Hawkpoint Partners Limited, which is authorised and regulated in the United Kingdom by the Financial Services Authority, is acting as financial adviser to Spice and no-one else in connection with the possible offer and will not be responsible to anyone other than Spice for providing the protections afforded to clients of Hawkpoint Partners Limited nor for providing advice in relation to the possible offer or any of the matters referred to herein.


KBC Peel Hunt Ltd, which is authorised and regulated in the United Kingdom by the Financial Services Authority, is acting for the Company and for no-one else in connection with the possible offer and will not be responsible to any person other than the Company for providing the protections afforded to clients of KBC Peel Hunt Ltd or for providing advice in relation to the possible offer or any of the matters referred to herein.


A copy of this announcement will be available on the website of the Company at www.spiceplc.com.



Disclosure requirements of the Takeover Code (the 'Code')

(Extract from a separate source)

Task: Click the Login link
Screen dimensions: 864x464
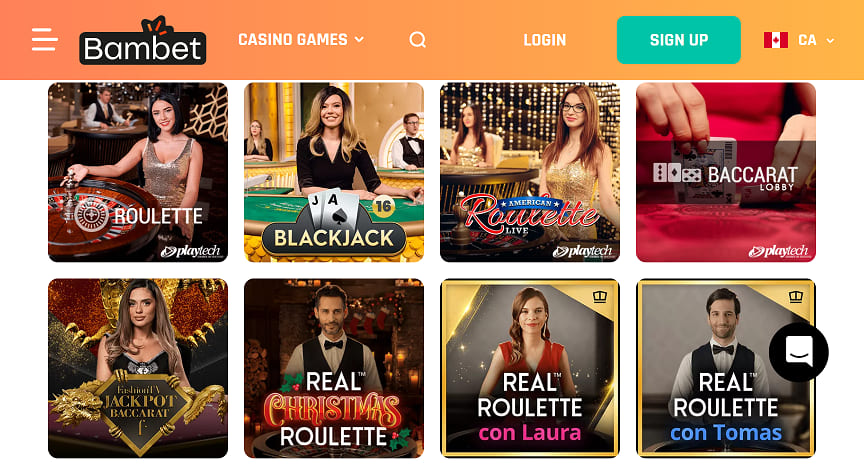Action: point(544,40)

Under Rule 8.3(a) of the Code, any person who is interested in 1% or more of any class of relevant securities of an offeree company or of any paper offeror (being any offeror other than an offeror in respect of which it has been announced that its offer is, or is likely to be, solely in cash) must make an Opening Position Disclosure following the commencement of the offer period and, if later, following the announcement in which any paper offeror is first identified.

 

An Opening Position Disclosure must contain details of the person's interests and short positions in, and rights to subscribe for, any relevant securities of each of (i) the offeree company and (ii) any paper offeror(s). An Opening Position Disclosure by a person to whom Rule 8.3(a) applies must be made by no later than 3.30 pm (London time) on the 10th business day following the commencement of the offer period and, if appropriate, by no later than 3.30 pm (London time) on the 10th business day following the announcement in which any paper offeror is first identified. Relevant persons who deal in the relevant securities of the offeree company or of a paper offeror prior to the deadline for making an Opening Position Disclosure must instead make a Dealing Disclosure.

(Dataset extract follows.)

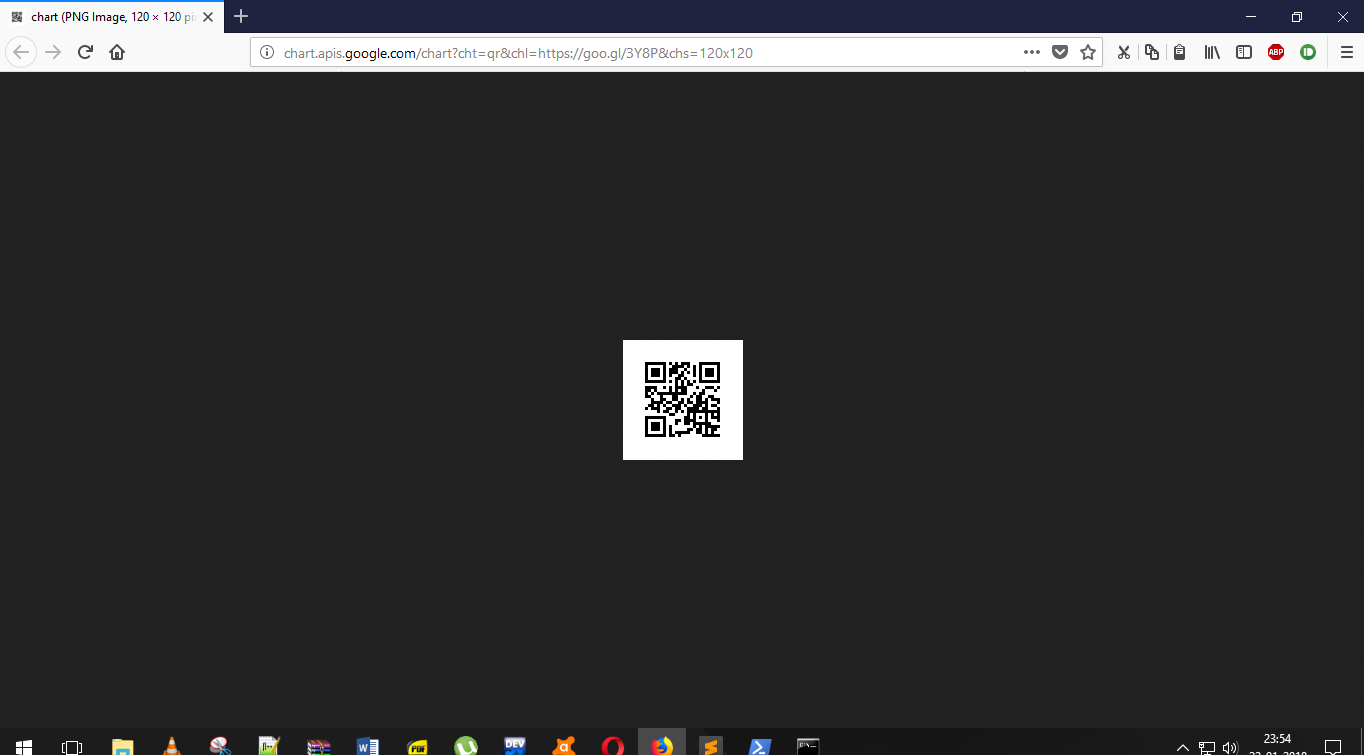Viewport: 1364px width, 756px height.
Task: Bookmark this page with star
Action: (1088, 53)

Under Rule 8.3(b) of the Code, any person who is, or becomes, interested in 1% or more of any class of relevant securities of the offeree company or of any paper offeror must make a Dealing Disclosure if the person deals in any relevant securities of the offeree company or of any paper offeror. A Dealing Disclosure must contain details of the dealing concerned and of the person's interests and short positions in, and rights to subscribe for, any relevant securities of each of (i) the offeree company and (ii) any paper offeror, save to the extent that these details have previously been disclosed under Rule 8. A Dealing Disclosure by a person to whom Rule 8.3(b) applies must be made by no later than 3.30 pm (London time) on the business day following the date of the relevant dealing.


If two or more persons act together pursuant to an agreement or understanding, whether formal or informal, to acquire or control an interest in relevant securities of an offeree company or a paper offeror, they will be deemed to be a single person for the purpose of Rule 8.3.

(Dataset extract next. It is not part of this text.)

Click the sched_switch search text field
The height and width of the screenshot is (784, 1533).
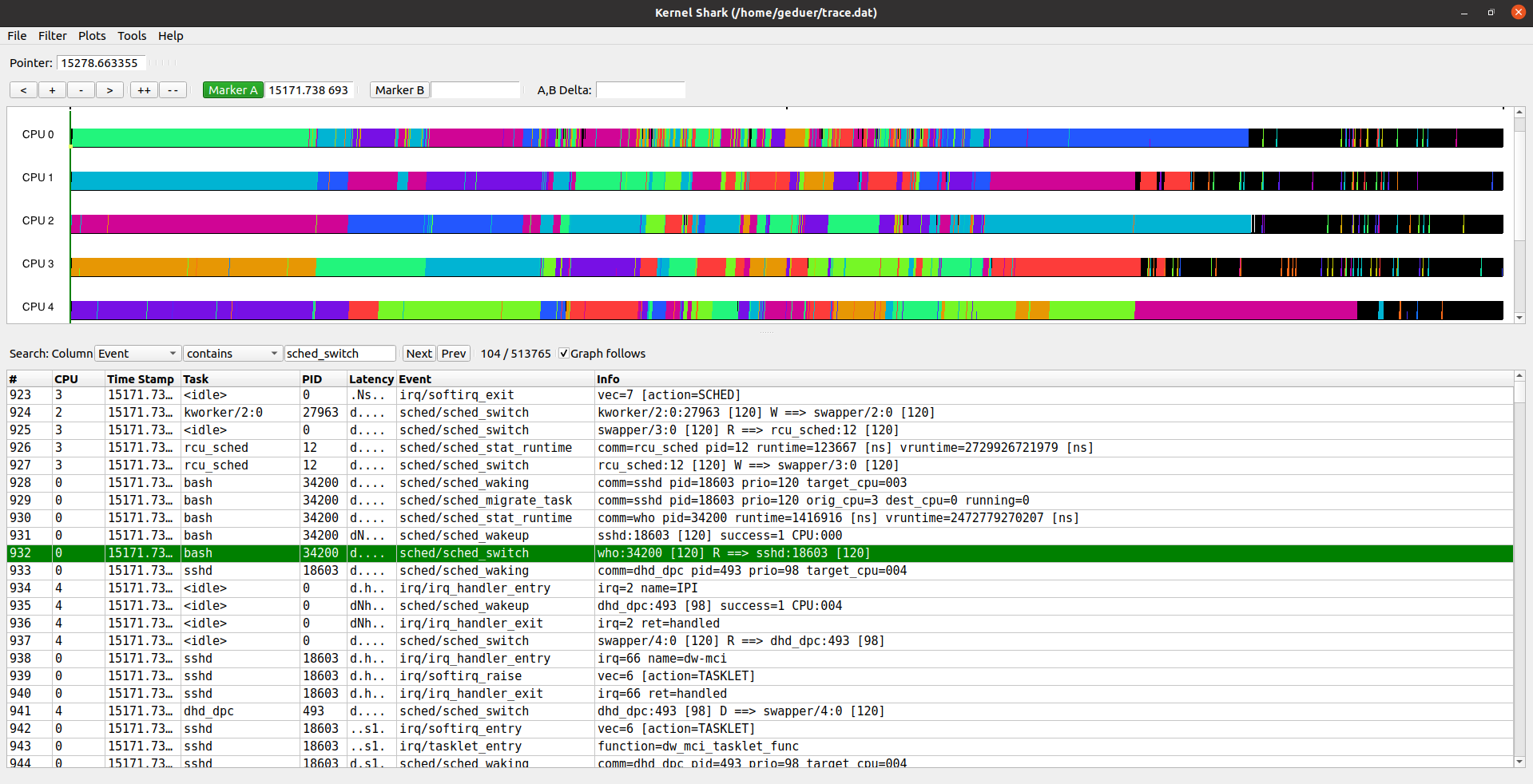pos(340,354)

Opening Position Disclosures must also be made by the offeree company and by any offeror and Dealing Disclosures must also be made by the offeree company, by any offeror and by any persons acting in concert with any of them (see Rules 8.1, 8.2 and 8.4). Details of the offeree and offeror companies in respect of whose relevant securities Opening Position Disclosures and Dealing Disclosures must be made can be found in the Disclosure Table on the Takeover Panel's website at www.thetakeoverpanel.org.uk, including details of the number of relevant securities in issue, when the offer period commenced and when any offeror was first identified. If you are in any doubt as to whether you are required to make an Opening Position Disclosure or a Dealing Disclosure, you should contact the Panel's Market Surveillance Unit on +44 (0)20 7638 0129.